The kinetics of inositol 1,4,5-trisphosphate (IP3)-induced Ca2+ release of the immunoaffinity-purified IP3 receptor (IP(3)R), reconstituted into lipid vesicles, was investigated using the fluorescent Ca2+ indicator fluo-3. IP(3)R was purified from mouse cerebellar microsomal fraction by using an immunoaffinity column conjugated with an anti-IP(3)R type 1 (IP(3)R1) antibody. The immunoblotting analysis using monoclonal antibodies against each IP(3)R type showed that the purified IP(3)R is almost homogeneous, composed of IP(3)R1. Ca2+ efflux from the proteoliposomes was monitored as fluorescence changes of 10 mu M fluo-3, whose concentration was high enough to buffer released Ca2+ and to keep deviations of extravesicular free Ca2+ concentration within 30 nM, excluding the possibility of Ca2+-mediated regulation of IP3-induced Ca2+ release. We also examined IP3-induced Ca2+ release using 1 mu M fluo-3, where the deviations of free Ca2+ concentration were within 300 nM. At both fluo-3 concentrations, IP3-induced Ca2+ release showed similar kinetic properties, i.e. little Ca2+ regulation of Ca2+ release was observed in this system. IP3-induced Ca2+ release of the purified IP(3)R exhibited positive cooperativity; the Hill coefficient was 1.8 +/- 0.1. The half-maximal initial rate for Ca2+ release occurred at 100 nM IP3. At the submaximal concentrations of IP3, the purified IP(3)R showed quantal Ca2+ release, indicating that a single type of IP(3)R is capable of producing the phenomenon of quantal Ca2+ release.

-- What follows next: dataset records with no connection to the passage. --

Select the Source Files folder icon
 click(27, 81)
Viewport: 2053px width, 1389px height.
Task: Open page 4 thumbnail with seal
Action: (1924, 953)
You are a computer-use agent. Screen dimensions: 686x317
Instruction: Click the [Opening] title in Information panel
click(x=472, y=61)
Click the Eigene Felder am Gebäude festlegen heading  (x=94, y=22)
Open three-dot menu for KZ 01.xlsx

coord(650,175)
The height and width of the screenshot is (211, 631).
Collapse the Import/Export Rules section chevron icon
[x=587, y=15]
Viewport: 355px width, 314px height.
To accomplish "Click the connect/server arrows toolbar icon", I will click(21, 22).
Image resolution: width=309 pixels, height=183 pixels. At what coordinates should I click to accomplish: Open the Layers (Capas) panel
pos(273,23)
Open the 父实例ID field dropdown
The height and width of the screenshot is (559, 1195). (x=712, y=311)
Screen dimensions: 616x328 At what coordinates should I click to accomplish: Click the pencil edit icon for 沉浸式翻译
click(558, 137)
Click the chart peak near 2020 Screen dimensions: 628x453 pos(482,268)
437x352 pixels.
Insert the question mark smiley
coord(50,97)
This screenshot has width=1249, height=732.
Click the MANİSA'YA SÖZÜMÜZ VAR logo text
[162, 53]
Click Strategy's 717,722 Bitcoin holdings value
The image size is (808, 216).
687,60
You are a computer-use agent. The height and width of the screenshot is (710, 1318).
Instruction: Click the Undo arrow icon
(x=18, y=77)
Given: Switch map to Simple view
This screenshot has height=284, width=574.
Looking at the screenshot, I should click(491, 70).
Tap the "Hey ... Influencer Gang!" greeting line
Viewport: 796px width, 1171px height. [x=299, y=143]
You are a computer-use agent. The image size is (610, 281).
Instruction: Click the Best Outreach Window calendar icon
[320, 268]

The profiles of the IP3-induced Ca2+ release of the purified IP(3)R were found to be biexponential with the fast and slow rate constants (k(fast) = 0.3 similar to 0.7 s(-1), k(slow) = 0.03 similar to 0.07 s(-1)), indicating that IP(3)R has two states to release Ca2+. The amount of released Ca2+ by the slow phase was constant over the range of 10-5000 nM IP3 concentrations, whereas that by the fast phase increased in proportion to added IP3. This provides evidence to support the view that the fast phase of Ca2+ release is mediated by the low affinity state and the slow phase by the high affinity state of the IP(3)R. This also suggests that the fast component of Ca2+ release is responsible for the process of quantal Ca2+ release.